Call Yore Mama

The late football coach Bear Bryant made a television commercial for the phone company in Alabama some years ago.  The script called for a very brief appearance by the Bear, who was to pick up a phone and simply say, “Call yore mama.”  When the camera rolled, he picked up the phone and said, “Call yore mama.”  Then he paused for a second and ad-libbed, “I wish I could call mine.”

The Bear offered to do it again and follow the script, but the folks from the phone company wouldn’t hear of it.  Perfect, they said.  And when the commercial played on television around Mother’s Day, the phone company did a record business.

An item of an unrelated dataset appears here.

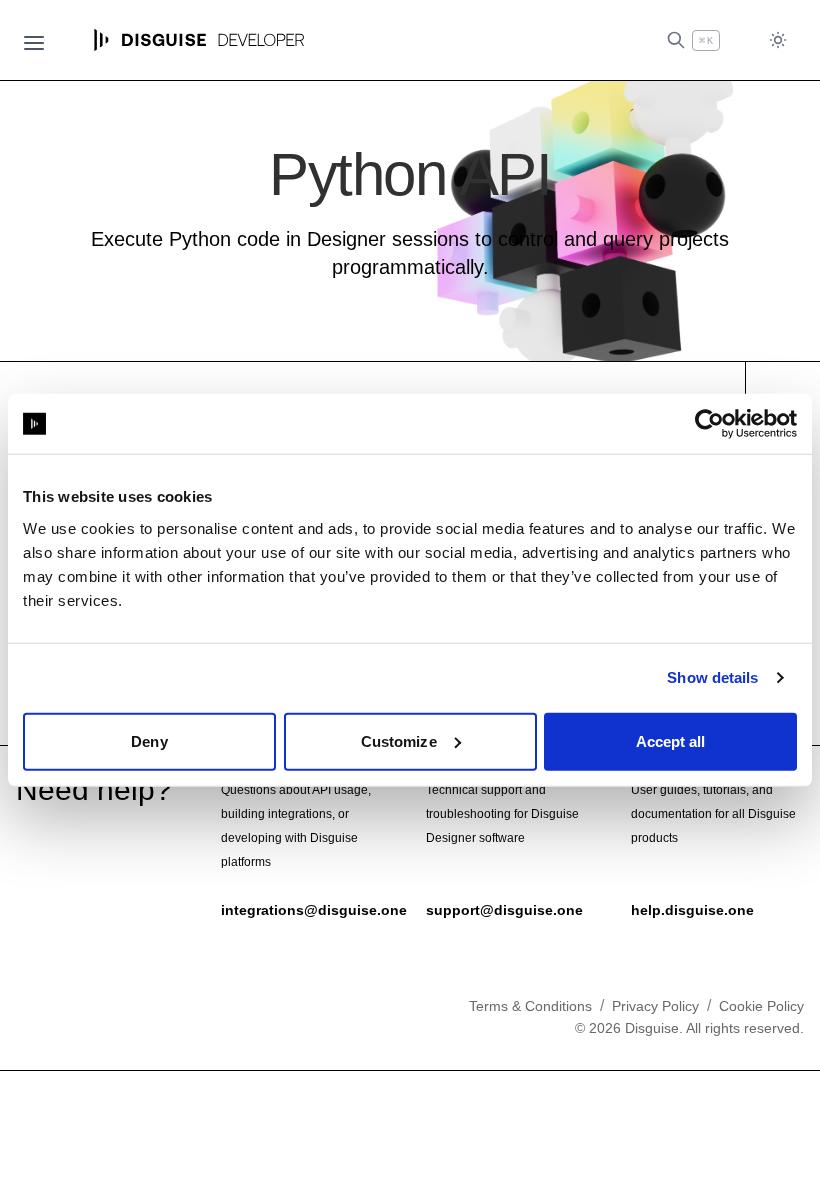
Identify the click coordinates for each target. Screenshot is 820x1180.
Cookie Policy (761, 1006)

Bear Bryant left his mama on the farm in Moro Bottom, Arkansas back during the Depression and went off to college with all his belongings in a paper sack.  He became a world-famous man, and by the time he retired, he was the winningest college football coach in history, with a fistful of national championships.

His name was synonymous with athletic excellence.  But he would always tell you that he rules he lived by were the ones he learned at home with his feet under his mama’s table.  He would always tell his players to perform on the field in a way that would make their mamas and daddys proud.  He figured if you could play on Saturday and look your mama in the eye on Sunday, you had done all right.

I’ve always believed that if we’re lucky – and smart -- we don’t get too far from our raising.  There are lots of good mamas and daddys, and they send their children off into the world with qualities that last.  The first things kids want to do is to be independent, untie the apron strings, kick off the traces, make their own rules.  But oh, how often we find ourselves coming back to what we had to begin with.  Faced with difficult decisions, we wonder deep down inside what mama would say.  Could we look her in the eye on Sunday morning?

Bear Bryant had it right.  I think he called his mama long after she was gone.

The Girl He Couldn't Do Without

They’re honeymooning at the beach – our young friend and the girl he couldn’t do without.

It’s a piece of advice my mother gave me when I was single, dating this girl and that one, occasionally bringing one home to meet the parents.  “Marry the one you can’t do without,” Mother said, and I took her advice to heart.  When things began to look a trifle serious with a young lady, I would ask myself, “Could I do without this one?” In every case but the last one, I could.  Then I met Paulette.  We’ve been married for 46 years.  I couldn’t do without her back then, and I can’t now.

I suppose it’s a tough yardstick to use when you’re considering a relationship that could become a lifetime.  But as mother said, if you choose someone you could do without, the odds are you eventually will.  Better to be tough going in than tough coming out.  Better a broken heart when a relationship is in its infancy than when it’s over.

So Paulette and I joined the crowd of friends and family in a rural Baptist church in south Alabama last weekend to see John and Candy begin a life together.  The way they looked into each other’s eyes as they stood before the preacher and said their vows told us they’ve chosen the ones they can’t do without, and that bodes well for a long life together.

There are times in any marriage when things seem to be coming apart at the seams.  It’s easy to just walk away.  But if the person on the other side of the conflict is the one you just can’t do without, you’ll make the extra effort to work things out and keep the partnership together.

I thought about my mother’s advice a lot when I was writing my new novel The Governor’s Lady which comes out in September.  There’s a marriage at the heart of it, and there a point where Cooper and Pickett have to face the essential question: can they do without each other?

Every good story needs a dilemma at its heart.  How the characters respond to the dilemma tells us who they are and how the story unfolds.  How this one unfolds will have to wait for September.